La crisi siriana è sempre più grave. Qual
è l’impatto degli aspetti umanitari e quali sono le possibilità d’intervento della
comunità internazionale?
Quella
in Siria è anzitutto una crisi umanitaria. È drammatico assistere allo
spargimento di sangue. Il popolo della Siria merita un futuro più luminoso,
basato sulla libertà, l’indipendenza, i diritti umani e la prosperità. Ritengo che le Nazioni Unite dovrebbero dare alla
Lega Araba un mandato per inviare un contingente di caschi blu per stabilizzare
il Paese e consentire la formazione di un Governo di transizione. La Siria è un
problema arabo, e la soluzione dovrebbe essere una soluzione araba, con il
sostegno del mondo intero, compreso Israele. Il pericolo
costituito dalle armi siriane, inoltre, è tra i più gravi nel mondo.
Anche
Israele sta subendo gli effetti della crisi economica mondiale. Come trovare
una via d’uscita all’attuale congiuntura negativa?
Israele
ha affrontato la propria crisi economica in modo positivo. La via di uscita
dalle attuali difficoltà economiche, non solo per noi, ma per il mondo intero,
è quella che passa per la scienza e la tecnologia, la ricerca e lo sviluppo
dell’alta tecnologia. Stiamo
vivendo in un mondo nuovo, ma ancora gestito con una mentalità vecchia. Oggi
il mondo è globale, e penso che molte soluzioni si trovino proprio dentro il mondo
globalizzato.
Qual
è lo stato delle relazioni tra cattolici ed ebrei dopo l’impulso ricevuto durante
il pontificato di Benedetto XVI, con i suoi viaggi in Vicino Oriente, e quali
prospettive si possono ancora aprire, allargando il dialogo stesso ai musulmani?
Le
relazioni tra Israele e la Santa Sede e tra il popolo ebraico e i cattolici non
sono mai state così buone negli ultimi due millenni. Continuano a migliorare
costantemente, e spero che la mia visita e una futura visita da parte di Papa
Francesco in Israele possano servire a rafforzarle ulteriormente. Il dialogo è fondamentale per ridurre le tensioni e
migliorare la comprensione. Non importa se si tratta di ebrei, cristiani, musulmani
o di credenti di altre religioni. C’è già un dialogo, ma certamente andrebbe
allargato. Il Medio Oriente è costituito più da minoranze che
da maggioranze. Dovremo rispettarle
tutte; la gente ha diritto non solo all’uguaglianza, ma anche alla diversità. È
questa la democrazia ai giorni nostri: l’uguale diritto a essere diversi.

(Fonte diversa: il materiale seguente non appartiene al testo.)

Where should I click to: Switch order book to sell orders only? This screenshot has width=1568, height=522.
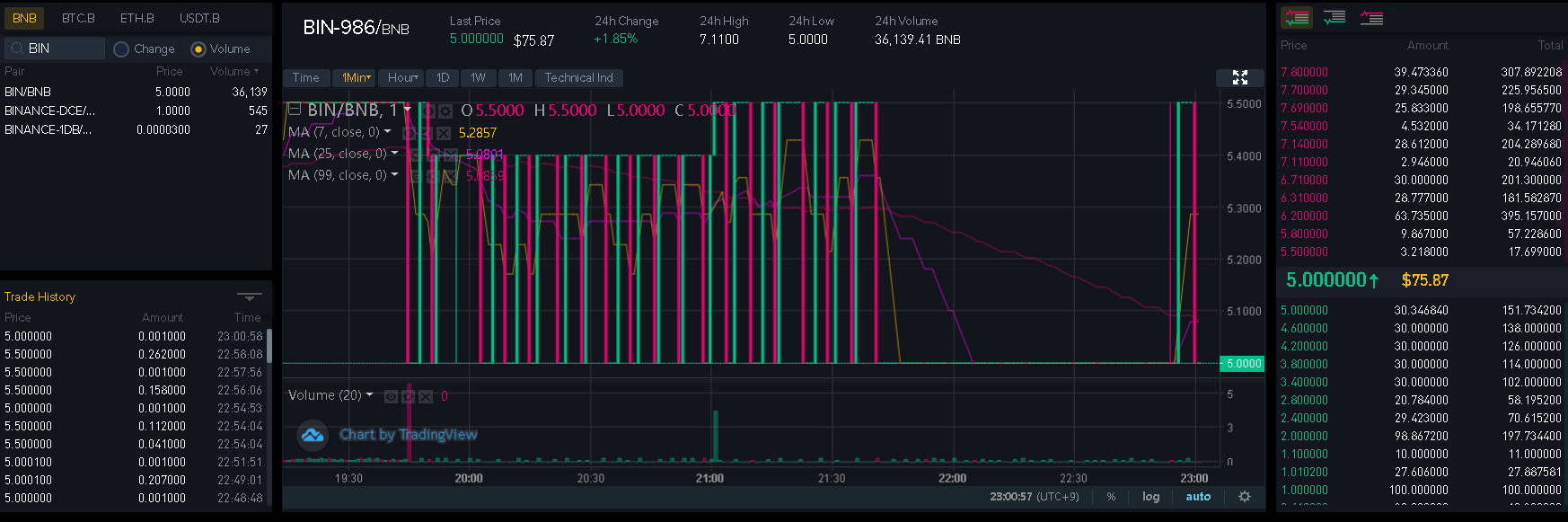tap(1371, 17)
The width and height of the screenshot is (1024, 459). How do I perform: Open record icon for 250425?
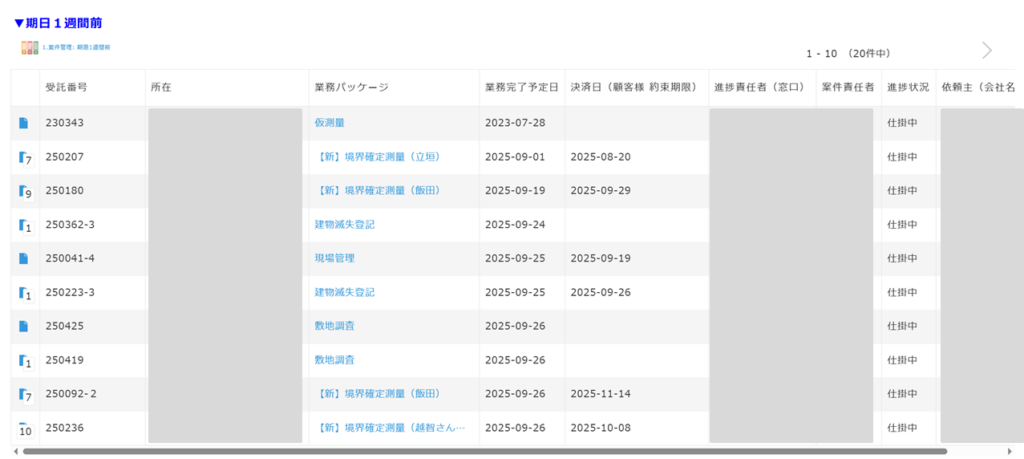tap(24, 326)
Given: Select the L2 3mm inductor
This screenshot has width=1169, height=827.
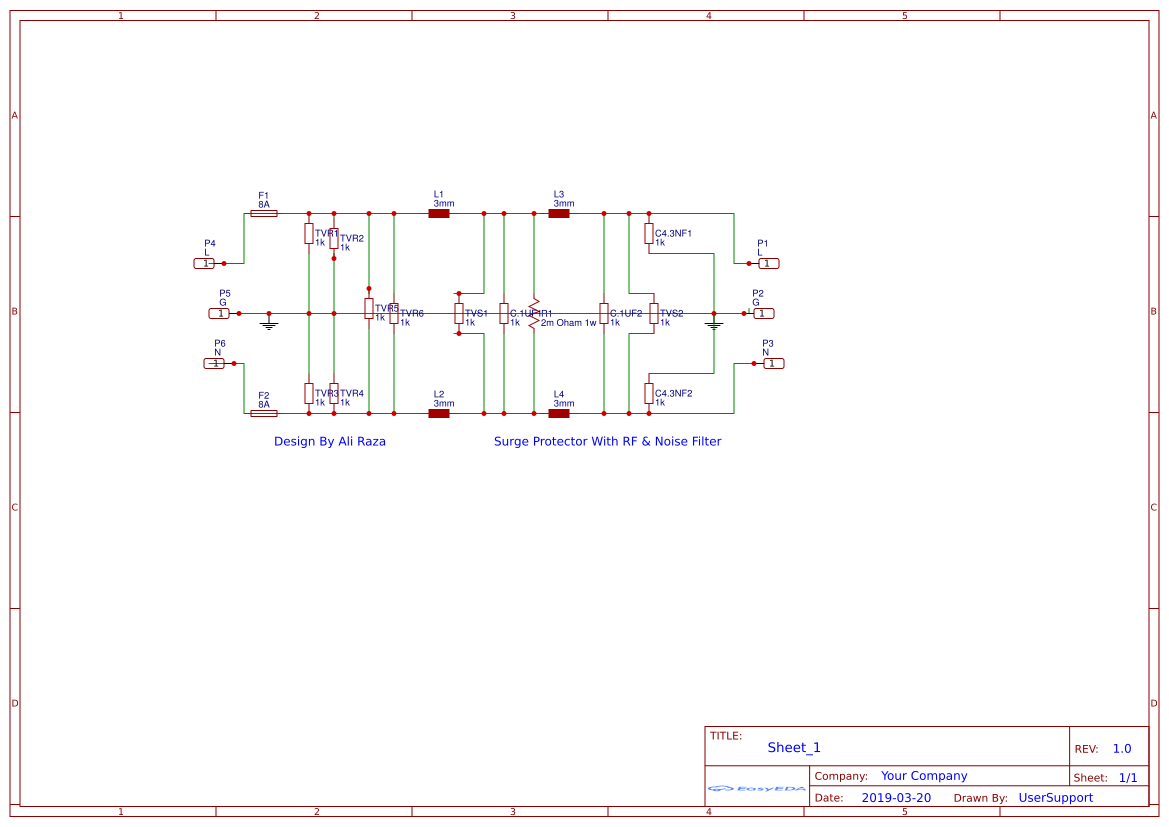Looking at the screenshot, I should click(x=439, y=413).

Quali sono le responsabilità dei credenti e degli
uomini di buona volontà di fronte all’intolleranza crescente verso le minoranze
religiose
Le persone sono libere di avere credenze diverse o
di non averne affatto, ma devono rispettare gli altri. È questo un elemento
fondamentale dei nostri valori. Il razzismo e l’intolleranza sono una malattia.
La nostra responsabilità è di essere tolleranti verso gli altri, di mostrare
loro amore, compassione e fratellanza. Papa Francesco è un esempio
straordinario di questo amore per gli altri. Provo profondo rispetto per lui.
Nel suo dialogo con il rabbino Abraham Skorka afferma che la torre di Babele è
stata un errore perché coloro che l’hanno costruita volevano
essere il più possibile vicini al cielo, ignorando però la gente. Il Papa suggerisce
che dobbiamo essere modesti, rispettare il cielo ma anche amare le persone e
tutti i loro interlocutori nel mondo presente.